Il principio contabile messo in luce dalla Sezione, altro non è che espressione del generale principio della contabilità finanziaria potenziata. Diversamente operando – vale a dire iscrivendo in entrata i contributi a rendicontazione prima del verificarsi della condizione legittimante il maturare del credito nei confronti del soggetto erogante – l’Ente andrebbe a sovrastimare le entrate relative all’esercizio in cui esse vengono in tal modo anticipatamente imputate, con conseguente rischio per i complessi equilibri del bilancio, attraverso una dilatazione della capacità di spesa. Ciò, anche nell’ipotesi di iscrizione di pari importo al fondo pluriennale vincolato neutralizza tale effetto espansivo, rileva di per sé, in quanto, da un lato, essa è in grado di compromettere il valore dei parametri obiettivi di cui all’art. 242 del TUEL e, dall’altro lato, fornisce una rappresentazione alterata dei principali aggregati del bilancio, nel mancato rispetto, quindi, dei principi di veridicità, attendibilità, correttezza e comprensibilità.

In occasione della redazione del rendiconto va verificata la congruità del fondo crediti di dubbia esigibilità accantonata nel risultato di amministrazione, facendo riferimento all’importo complessivo dei residui attivi, sia di competenza dell’esercizio cui si riferisce il rendiconto, sia degli esercizi precedenti.

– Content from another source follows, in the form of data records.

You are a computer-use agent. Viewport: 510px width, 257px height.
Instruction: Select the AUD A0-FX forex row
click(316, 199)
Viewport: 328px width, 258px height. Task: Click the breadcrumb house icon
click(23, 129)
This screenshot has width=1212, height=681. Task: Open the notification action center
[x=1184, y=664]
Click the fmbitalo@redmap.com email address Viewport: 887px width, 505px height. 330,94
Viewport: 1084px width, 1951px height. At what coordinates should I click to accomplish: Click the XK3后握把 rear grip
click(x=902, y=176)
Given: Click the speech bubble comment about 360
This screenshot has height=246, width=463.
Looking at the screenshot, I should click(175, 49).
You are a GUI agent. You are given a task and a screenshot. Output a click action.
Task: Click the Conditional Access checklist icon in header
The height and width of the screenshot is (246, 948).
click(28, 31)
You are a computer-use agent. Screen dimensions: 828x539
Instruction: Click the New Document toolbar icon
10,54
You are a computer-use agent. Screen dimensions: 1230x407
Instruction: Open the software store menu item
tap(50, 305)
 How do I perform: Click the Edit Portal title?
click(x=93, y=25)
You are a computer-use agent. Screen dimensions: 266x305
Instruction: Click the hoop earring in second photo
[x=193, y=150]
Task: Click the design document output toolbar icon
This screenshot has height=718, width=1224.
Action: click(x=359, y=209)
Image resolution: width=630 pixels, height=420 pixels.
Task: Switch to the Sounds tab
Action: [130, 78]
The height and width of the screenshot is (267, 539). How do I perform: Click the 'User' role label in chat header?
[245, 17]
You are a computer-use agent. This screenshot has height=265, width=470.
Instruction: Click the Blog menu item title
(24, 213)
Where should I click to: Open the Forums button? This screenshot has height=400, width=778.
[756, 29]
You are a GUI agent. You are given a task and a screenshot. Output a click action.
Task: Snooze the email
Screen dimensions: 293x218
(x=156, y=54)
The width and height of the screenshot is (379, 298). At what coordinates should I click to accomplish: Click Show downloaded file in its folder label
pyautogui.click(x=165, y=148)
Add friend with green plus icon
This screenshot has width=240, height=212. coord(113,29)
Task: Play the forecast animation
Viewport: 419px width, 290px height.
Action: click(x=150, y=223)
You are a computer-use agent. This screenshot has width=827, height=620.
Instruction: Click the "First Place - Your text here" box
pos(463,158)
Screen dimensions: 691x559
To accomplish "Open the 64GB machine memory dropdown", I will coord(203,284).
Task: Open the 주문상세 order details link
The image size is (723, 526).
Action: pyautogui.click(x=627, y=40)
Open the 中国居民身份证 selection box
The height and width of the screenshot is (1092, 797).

La scelta del livello di analisi è lasciata al singolo ente mentre la percentuale di accantonamento da applicare ad ogni voce di entrata, per determinare l’entità dell’accantonamento al fondo, è analiticamente determinata dall’All. 4/2 richiamato, facendo riferimento alle medie di riscossione degli esercizi precedenti.

Nella scelta delle tipologie di entrate sulle quali determinare il fondo crediti di dubbia esigibilità, va tenuto conto di tutte le entrate per le quali siano evidenti le difficoltà nella riscossione e non solo quelle riferite alla TARI a tal fine richiamando il principio contabile generale della prudenza.